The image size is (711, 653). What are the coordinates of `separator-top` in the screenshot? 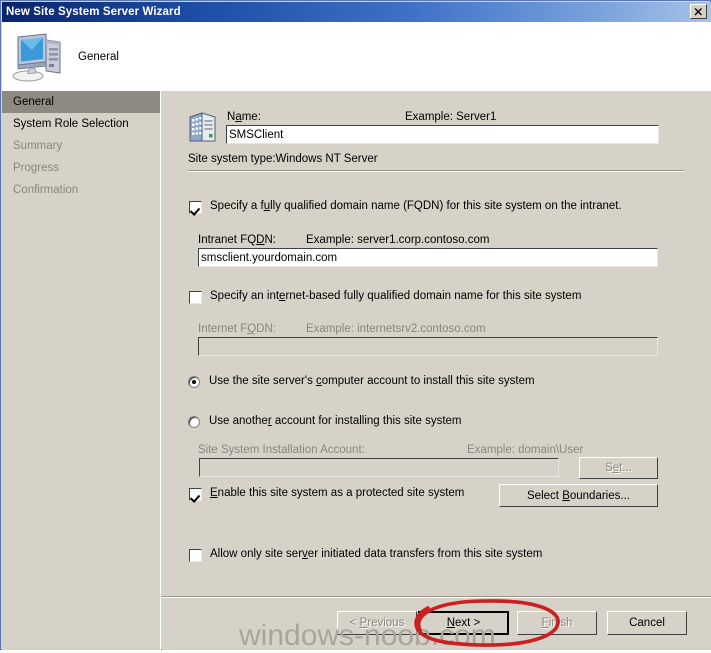 It's located at (436, 171).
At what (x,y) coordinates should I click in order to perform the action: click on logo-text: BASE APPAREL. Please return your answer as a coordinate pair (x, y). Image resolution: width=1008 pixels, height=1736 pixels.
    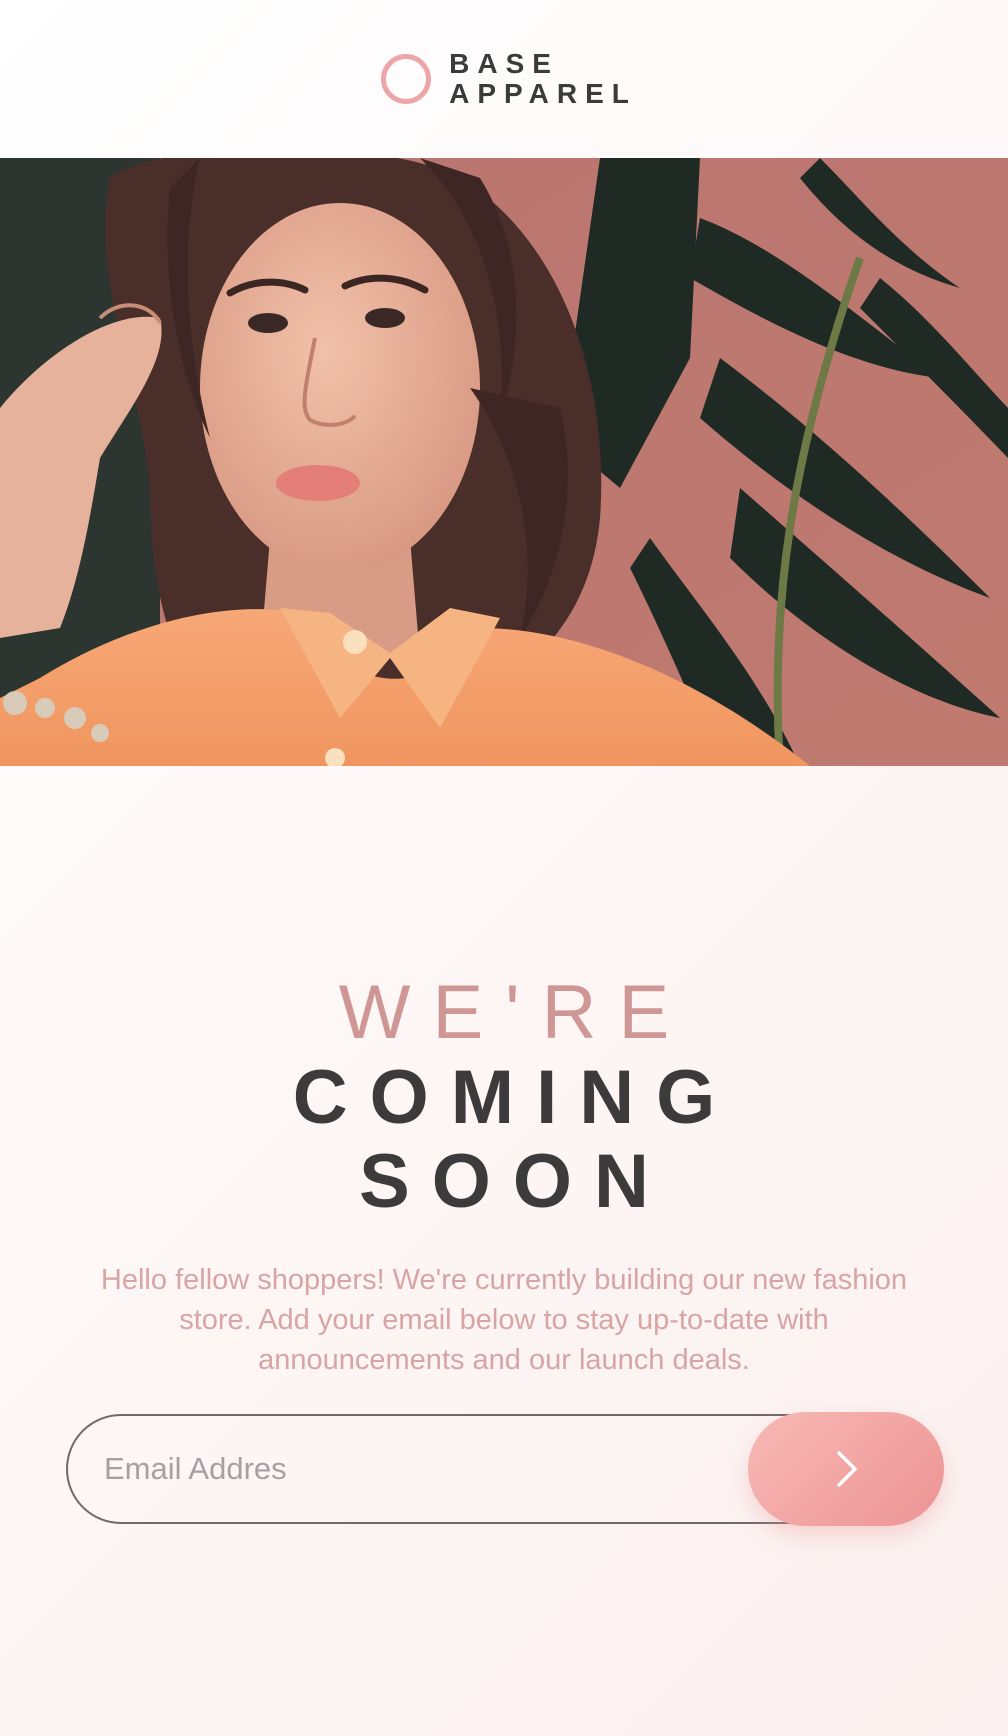
    Looking at the image, I should click on (543, 79).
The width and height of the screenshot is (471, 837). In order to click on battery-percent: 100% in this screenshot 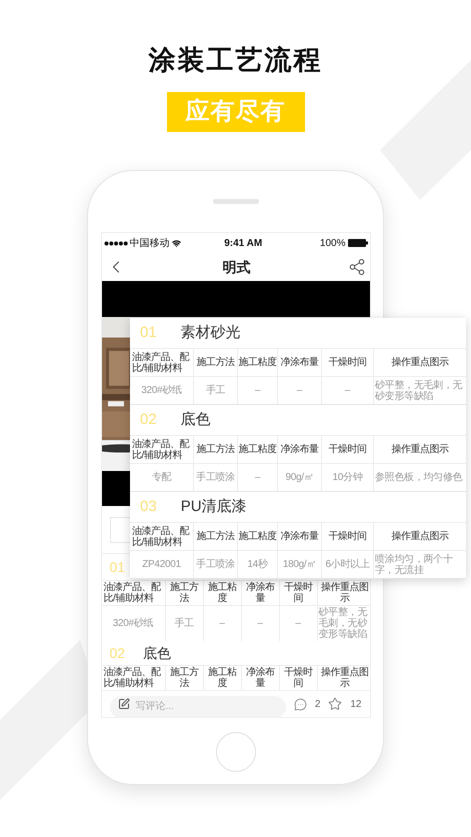, I will do `click(333, 243)`.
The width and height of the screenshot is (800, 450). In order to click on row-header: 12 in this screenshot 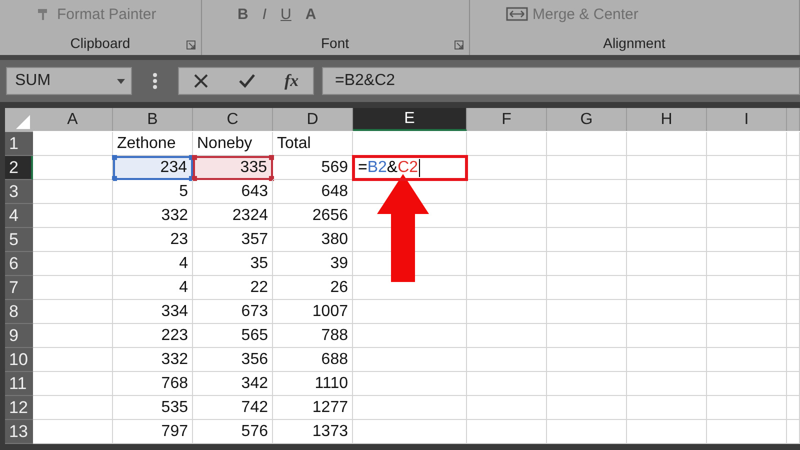, I will do `click(19, 408)`.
• • •
### EXERCISE DETAILS
Extract the lines of the entries that run from the one containing "At what (x,y)" through the one containing "Looking at the", including both of those lines, and copy them out word for word. Omit the pictures from your answer.

### OUTPUT BELOW
At what (x,y) coordinates should I click in order to perform the action: click on logo-text: BASE APPAREL. Please return your answer as a coordinate pair (x, y). Image resolution: width=1008 pixels, height=1736 pixels.
    Looking at the image, I should click on (543, 79).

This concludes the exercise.